El entendimiento nos pueden pillar en cualquier momento y en cualquier lugar. Esta vez me sorprendió entre las nubes.

El avión estaba próximo a aterrizar. Desde mi ventana, los enormes barcos esperando para cruzar el Canal eran del tamaño de un Lego. Eso miraba yo a mi izquierda, cuando algo me llamó la atención por el rabillo de mi ojo, a la derecha.

Del otro lado del pasillo, una señora extendía su brazo hacia el techo. Hubiera pensado que se estaba estirando, si no fuera porque divisé el celular en su mano, desde un ángulo que parecía elástico.

Mis ojos siguieron el trayecto hacia abajo, para ver lo que ella intentaba fotografiar, y ahí, sobre el amplio apoyabrazos, quedó al descubierto.
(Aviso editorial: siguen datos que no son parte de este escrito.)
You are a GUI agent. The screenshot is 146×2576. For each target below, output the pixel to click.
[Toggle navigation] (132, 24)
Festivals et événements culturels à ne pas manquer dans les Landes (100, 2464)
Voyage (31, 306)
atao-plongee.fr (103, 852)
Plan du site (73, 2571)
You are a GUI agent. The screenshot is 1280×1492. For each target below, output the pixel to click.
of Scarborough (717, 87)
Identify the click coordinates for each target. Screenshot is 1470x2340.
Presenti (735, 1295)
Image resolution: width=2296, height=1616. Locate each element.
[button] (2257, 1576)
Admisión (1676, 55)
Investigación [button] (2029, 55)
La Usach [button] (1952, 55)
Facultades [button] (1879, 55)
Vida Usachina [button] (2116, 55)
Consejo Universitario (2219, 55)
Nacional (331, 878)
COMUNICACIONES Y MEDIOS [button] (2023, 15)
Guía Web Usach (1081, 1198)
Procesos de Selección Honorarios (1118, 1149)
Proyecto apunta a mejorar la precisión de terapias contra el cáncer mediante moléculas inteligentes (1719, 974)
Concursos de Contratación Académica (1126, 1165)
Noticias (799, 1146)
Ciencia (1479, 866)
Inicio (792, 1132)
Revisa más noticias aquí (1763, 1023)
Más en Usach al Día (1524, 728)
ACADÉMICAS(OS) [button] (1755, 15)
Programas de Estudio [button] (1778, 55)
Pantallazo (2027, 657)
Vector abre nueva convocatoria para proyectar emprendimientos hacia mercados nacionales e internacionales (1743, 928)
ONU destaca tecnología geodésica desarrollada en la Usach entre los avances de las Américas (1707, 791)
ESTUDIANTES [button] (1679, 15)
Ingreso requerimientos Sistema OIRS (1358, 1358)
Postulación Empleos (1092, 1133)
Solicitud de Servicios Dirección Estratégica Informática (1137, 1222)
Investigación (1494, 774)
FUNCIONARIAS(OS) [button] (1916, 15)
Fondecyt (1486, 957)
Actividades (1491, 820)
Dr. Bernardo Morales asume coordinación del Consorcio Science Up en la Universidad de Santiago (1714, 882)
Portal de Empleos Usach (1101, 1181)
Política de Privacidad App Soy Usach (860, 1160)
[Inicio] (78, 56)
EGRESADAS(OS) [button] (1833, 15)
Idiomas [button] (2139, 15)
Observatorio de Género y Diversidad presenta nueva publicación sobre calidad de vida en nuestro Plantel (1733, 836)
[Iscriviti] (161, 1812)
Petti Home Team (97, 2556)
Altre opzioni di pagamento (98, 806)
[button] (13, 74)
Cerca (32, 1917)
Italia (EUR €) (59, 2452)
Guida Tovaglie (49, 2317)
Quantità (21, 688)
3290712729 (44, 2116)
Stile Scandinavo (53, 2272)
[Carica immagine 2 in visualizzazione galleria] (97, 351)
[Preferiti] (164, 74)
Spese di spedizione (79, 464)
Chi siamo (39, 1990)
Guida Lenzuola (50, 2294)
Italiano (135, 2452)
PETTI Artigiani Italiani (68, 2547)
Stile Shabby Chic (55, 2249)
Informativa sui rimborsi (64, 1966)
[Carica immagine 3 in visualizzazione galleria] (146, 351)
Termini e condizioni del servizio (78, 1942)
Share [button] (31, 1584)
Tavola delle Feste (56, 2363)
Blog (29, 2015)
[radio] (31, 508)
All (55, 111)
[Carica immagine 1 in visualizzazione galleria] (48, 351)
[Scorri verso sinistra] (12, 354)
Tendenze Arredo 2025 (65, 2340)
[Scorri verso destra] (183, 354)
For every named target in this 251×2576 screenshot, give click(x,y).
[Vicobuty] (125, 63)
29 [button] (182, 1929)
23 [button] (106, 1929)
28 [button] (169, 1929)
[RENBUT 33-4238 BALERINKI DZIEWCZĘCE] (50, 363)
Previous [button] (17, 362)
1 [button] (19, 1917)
Su otra mano sostenía la de su esposo, sus dedos enjoyados tejiéndose con los de él. Con su celular en lo alto, ella trataba de lograr la foto perfecta. Puedo apostar a que el esfuerzo por lograr esta romántica imagen de manos entrelazadas, en clase ejecutiva, volando desde algún lugar, no era para ningún álbum sino para su red social. El señor era solo un accesorio, y ajeno a esta sesión fotográfica, miraba absorto por su ventana.

Sentí vergüenza por ella, por mí y por un buen pedazo de la humanidad.

Vivimos progresivamente en un mundo en que impera la falsedad, lo real se diluye entre filtros y máscaras, e invertimos cantidades irrisorias de tiempo y energía intentando demostrar algo que ni siquiera es verdad.

Es algo tan normalizado, que incluso hemos perdido la pena a ser vistos por los demás en medio de esta faena.

Muchos estamos tan enfrascados en construir una vida artificial, que se nos olvida que somos obreros en un mundo real.

Antes “maquillábamos” con filtros nuestras publicaciones. Ahora les hacemos cirugía plástica, les ponemos implantes y pretendemos hacer creer que es un cuerpo 100% natural.

Dio en el blanco la cuenta memera que compartió en Instagram el siguiente mensaje para Año Nuevo: “te deseo toda la felicidad que finges tener en las redes sociales”.

En cuanto a la señora del avión, cuando obtuvo la foto deseada, soltó la mano de su marido, que aterrizó como una piedra en el apoyabrazos. El señor nunca dejó de mirar por la ventana.